Even if it just gets a few upvotes, it is still likely to show up when people search the forum or read all of the posts under a particular tag. Arguably, those are the readers you care most about, since they are most likely to be working in the area you're writing about.

There tends to be a winner-take-all effect for post upvotes. Perhaps it makes sense to assess quality according to log(upvotes)? A post with 100 upvotes is probably not 10x as good as a post with 10 upvotes. It just happened to hit the frontpage at a time when there was little competition or something like that.

This is a more general problem with social media. Many users are either getting more attention than they want, or less attention than they want. It should really be called "DIY broadcast media", not "social media".

Vote power should scale with karma

I think vote power has helped maintain a culture of expertise here on the forum.  It's hard to find quality discussion on the internet.

However, I think concerns about groupthink are valid.  We could try having a section of the forum with no voting as a "control group", for instance.  Or tweak the algorithm to penalize feedback loops.

The examples I gave --downvoting based on opinion not content, downvoting based on ideology, upvoting your ingroup, upvoting because they're you friends-- are all things that can be done while staying anonymous.

Your initial complaint was mass-downvoting, which is explicitly called out in the FAQ (based on your own quote!) as something the admins are willing to de-anonymize for, no?

You think I haven't done that?

If you had done it, I would expect your initial comment to contain something along the lines of: "I reached out privately to the admins, through standard channels, to complain about mass-downvoting. Despite the forum guidelines, they didn't do anything. Their stated reason was X."

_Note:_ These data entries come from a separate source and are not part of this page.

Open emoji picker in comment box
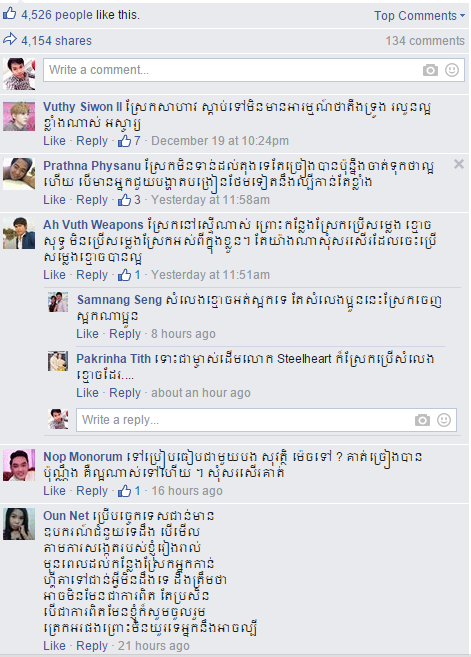The image size is (471, 657). coord(452,70)
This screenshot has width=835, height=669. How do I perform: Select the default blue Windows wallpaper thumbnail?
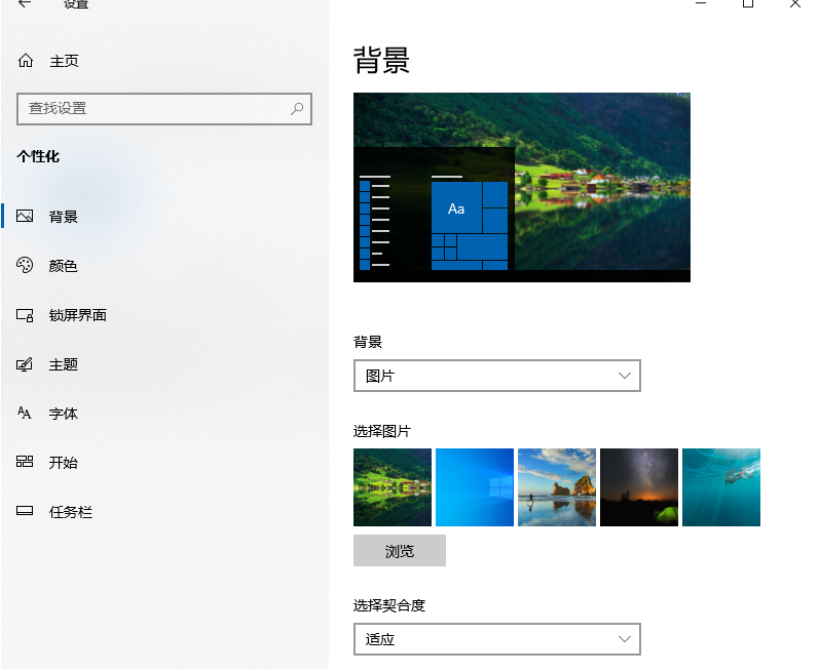pyautogui.click(x=474, y=486)
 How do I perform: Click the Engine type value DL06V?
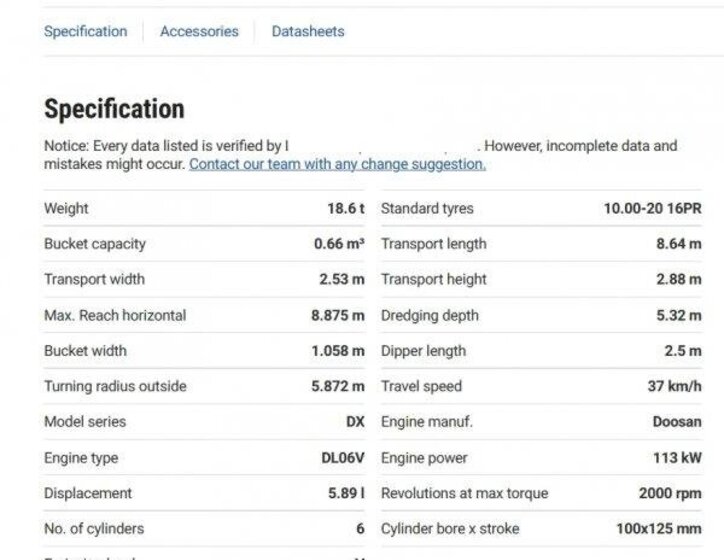point(342,458)
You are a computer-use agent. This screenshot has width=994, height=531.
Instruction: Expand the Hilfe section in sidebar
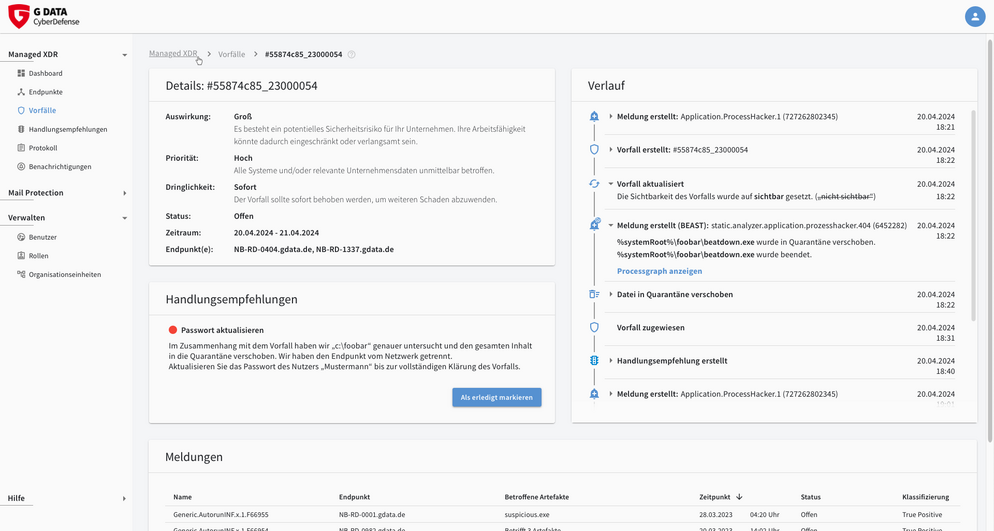point(124,498)
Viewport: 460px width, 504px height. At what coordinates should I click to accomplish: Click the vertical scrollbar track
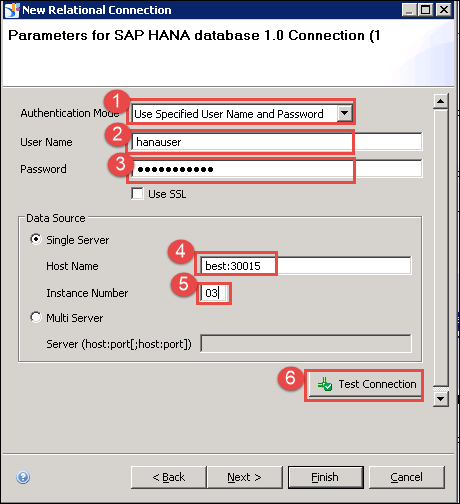pyautogui.click(x=441, y=247)
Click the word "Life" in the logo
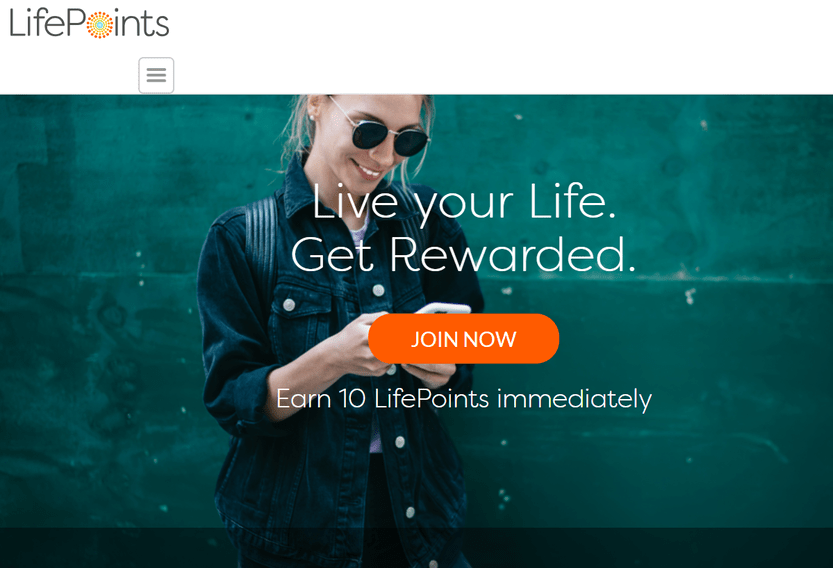This screenshot has width=833, height=568. (39, 22)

Up to you. But I think voting does a tremendous amount to influence the forum's culture. Nudging people towards voting wisely, and talking about how to vote, seems pretty high-leverage to me. Right now, my sense is we're in a bit of a bad place, where people take karma scores too seriously given the low amount of thought that goes into them.

Voting is anonymous

I don't believe that is true for admins:

We will try to maximally protect privacy and pseudonymity, as long as it does not seriously interfere with our ability to enforce important norms on the Forum.

https://forum.effectivealtruism.org/posts/yND9aGJgobm5dEXqF/guide-to-norms-on-the-forum

This forum is fairly small. It seems relatively feasible for the admins to enforce norms manually.

But in any case, I encourage you to prove me wrong. I encourage you to reach out to the admins, and then report back here when nothing useful happens, as you seem to be predicting.

Retributive downvoting appears to be a bannable offense, according to the forum guide:

https://forum.effectivealtruism.org/posts/yND9aGJgobm5dEXqF/guide-to-norms-on-the-forum#Voting_norms 

I suggest you take your case up with the admins.

More generally, perhaps it would be valuable to publicize the voting guide better?  E.g. every time my mouse hovers over a voting widget, a random voting guideline could pop up, so over time I would learn all of the guidelines.  @Sarah Cheng 

I think the risk of groupthink death spirals is real, and I suspect I've been on the receiving end of it. "With great power comes great responsibility."

In any case, we should expect some heavy survivorship bias here in favor of the status-quo since EAs or potential EAs who get turned off by the karma system will either fully or largely leave the forum (e.g. me).

Do you post on the EA subreddit?  Everyone's vote power is equal there:

https://reddit.com/r/EffectiveAltruism/ 

IMO, the discussion quality on the subreddit is not great.  I'm unsure if that's because it lacks scaled vote power, or simply because it has fewer serious EAs and more random redditors.  I wonder what would happen if serious EAs made a dedicated effort to post on the subreddit, and bring the random redditors up to speed more etc.